MASSIVE changes to health services in west Wiltshire are planned as part of a £52 million shake up of hospitals.

Wiltshire Clinical Commissioning Group announced this week that its governing body has approved a strategic outline case for the area that will include a new hospital which will be known as a hub, and have inpatient beds and probably a maternity unit, a smaller hospital to provide community healthcare services for outpatients and three urgent care centres.

This week interim chief officer of the commissioning group Linda Prosser said one of the urgent care centres would be in Trowbridge on the old Wiltshire Council east wing site. A birthing suite is included in the scheme to replace maternity at the hospital but this could change.

A spokesman for the health authority said: "We aim to have a clear understanding of which services we plan to provide from each type of facility by the end of this year. We therefore hope to be in a position to engage with people through the spring, with the aim of submitting an outline business plan at the end of next summer."

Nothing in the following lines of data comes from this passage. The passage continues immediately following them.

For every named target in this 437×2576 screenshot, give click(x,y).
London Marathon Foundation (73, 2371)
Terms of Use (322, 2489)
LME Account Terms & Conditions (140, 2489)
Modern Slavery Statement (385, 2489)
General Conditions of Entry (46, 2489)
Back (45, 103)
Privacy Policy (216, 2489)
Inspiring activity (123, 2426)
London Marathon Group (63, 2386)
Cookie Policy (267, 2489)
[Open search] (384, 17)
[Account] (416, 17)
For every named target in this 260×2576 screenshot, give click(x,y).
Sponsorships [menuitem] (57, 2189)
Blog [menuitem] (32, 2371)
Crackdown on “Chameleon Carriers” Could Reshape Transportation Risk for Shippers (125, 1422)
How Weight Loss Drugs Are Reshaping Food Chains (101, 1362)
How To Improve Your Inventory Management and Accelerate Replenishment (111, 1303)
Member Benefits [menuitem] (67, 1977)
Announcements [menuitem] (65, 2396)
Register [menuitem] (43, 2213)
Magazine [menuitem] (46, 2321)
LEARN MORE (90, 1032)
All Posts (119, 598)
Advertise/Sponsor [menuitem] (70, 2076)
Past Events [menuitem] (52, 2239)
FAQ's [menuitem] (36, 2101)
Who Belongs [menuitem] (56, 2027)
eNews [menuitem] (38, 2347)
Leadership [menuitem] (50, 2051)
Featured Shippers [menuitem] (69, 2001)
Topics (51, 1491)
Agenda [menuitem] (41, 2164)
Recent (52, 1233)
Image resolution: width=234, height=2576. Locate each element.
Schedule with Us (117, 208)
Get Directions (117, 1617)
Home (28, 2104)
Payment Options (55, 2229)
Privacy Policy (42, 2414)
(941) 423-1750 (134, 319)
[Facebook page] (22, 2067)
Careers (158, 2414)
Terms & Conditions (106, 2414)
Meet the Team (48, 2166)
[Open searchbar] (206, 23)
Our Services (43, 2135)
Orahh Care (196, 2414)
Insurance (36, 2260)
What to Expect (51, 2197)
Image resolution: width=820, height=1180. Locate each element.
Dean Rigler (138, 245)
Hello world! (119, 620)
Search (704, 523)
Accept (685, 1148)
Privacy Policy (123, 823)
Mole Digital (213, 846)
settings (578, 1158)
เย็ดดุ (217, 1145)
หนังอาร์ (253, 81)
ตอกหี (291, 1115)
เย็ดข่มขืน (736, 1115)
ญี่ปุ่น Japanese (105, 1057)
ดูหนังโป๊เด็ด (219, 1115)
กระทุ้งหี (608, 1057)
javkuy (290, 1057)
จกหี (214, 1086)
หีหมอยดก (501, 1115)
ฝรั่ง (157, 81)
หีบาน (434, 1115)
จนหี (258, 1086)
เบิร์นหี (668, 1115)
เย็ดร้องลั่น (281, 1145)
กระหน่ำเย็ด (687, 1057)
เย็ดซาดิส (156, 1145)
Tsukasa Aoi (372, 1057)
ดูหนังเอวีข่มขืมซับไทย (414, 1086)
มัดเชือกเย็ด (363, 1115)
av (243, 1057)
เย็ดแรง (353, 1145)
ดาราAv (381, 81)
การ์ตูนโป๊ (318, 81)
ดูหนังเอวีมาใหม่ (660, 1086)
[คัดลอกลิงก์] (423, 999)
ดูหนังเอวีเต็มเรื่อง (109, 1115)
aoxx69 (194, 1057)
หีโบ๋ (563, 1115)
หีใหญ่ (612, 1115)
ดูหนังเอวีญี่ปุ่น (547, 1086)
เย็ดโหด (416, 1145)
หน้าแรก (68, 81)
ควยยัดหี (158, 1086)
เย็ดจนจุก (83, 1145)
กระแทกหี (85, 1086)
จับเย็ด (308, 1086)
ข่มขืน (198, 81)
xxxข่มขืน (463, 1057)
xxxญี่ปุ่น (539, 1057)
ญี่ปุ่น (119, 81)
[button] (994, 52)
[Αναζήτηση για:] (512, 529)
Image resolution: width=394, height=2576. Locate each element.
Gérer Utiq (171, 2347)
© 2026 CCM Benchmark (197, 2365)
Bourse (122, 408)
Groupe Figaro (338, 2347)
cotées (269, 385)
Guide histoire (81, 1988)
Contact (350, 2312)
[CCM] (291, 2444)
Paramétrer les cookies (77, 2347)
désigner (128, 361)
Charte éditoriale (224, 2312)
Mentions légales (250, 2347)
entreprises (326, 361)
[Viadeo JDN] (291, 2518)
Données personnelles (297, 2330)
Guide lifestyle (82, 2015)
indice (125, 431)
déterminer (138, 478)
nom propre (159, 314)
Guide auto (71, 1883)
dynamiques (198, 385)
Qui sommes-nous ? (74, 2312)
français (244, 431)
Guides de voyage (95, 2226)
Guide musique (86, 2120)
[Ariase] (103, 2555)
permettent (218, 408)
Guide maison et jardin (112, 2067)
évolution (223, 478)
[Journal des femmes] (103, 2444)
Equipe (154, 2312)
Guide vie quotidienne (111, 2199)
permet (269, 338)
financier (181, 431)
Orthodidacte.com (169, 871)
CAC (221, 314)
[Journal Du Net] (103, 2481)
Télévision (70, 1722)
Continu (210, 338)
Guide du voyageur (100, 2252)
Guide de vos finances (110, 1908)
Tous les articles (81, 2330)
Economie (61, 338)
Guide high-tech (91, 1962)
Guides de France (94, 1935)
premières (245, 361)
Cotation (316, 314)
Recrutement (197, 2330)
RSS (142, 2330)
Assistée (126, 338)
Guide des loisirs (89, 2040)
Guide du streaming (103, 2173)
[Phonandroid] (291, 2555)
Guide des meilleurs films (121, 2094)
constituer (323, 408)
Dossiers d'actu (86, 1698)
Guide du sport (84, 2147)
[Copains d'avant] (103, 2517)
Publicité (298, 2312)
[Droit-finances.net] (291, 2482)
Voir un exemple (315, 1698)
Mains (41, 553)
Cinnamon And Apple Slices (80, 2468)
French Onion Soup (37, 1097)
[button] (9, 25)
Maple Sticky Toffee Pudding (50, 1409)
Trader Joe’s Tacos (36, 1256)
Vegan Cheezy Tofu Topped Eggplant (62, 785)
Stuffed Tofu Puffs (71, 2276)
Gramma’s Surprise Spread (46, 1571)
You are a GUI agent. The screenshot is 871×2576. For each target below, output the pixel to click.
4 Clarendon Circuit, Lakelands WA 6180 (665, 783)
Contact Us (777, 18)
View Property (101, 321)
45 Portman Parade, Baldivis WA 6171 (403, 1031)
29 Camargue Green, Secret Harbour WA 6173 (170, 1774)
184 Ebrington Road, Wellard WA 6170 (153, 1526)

Dr Lucy Thompson, GP Partner at the Lovemead Group Practice in Trowbridge said: “This is an exciting time for Trowbridge, with the possibility of the award of government funds towards the building of a new healthcare facility.

"This will enable the NHS to continue to provide services as it does now for the whole town but in a more modern building. It will allow us to provide GP services for the growing Trowbridge population, and give us more space to develop new and more streamlined services.

"It also means that all Trowbridge GPs from across the different practices will work more closely together – something we’re looking forward to doing."

Trowbridge town councillor and chairman of Trowbridge Area Board, Graham Payne also welcomed the commitment to the town but hopes it will regain inpatient care. He said: "I think that, as county town and one that is growing so quickly, Trowbridge should have an inpatient facility. It was a mistake getting rid of the one we had and most people now have to go to Bath RUH or to other towns for treatment.

“It’s imperative that we keep the maternity unit. The NHS has been nibbling away at our maternity services but in my experience mothers prefer to be able to use a local facility, so it’s very important that we hold on to the services we have left.”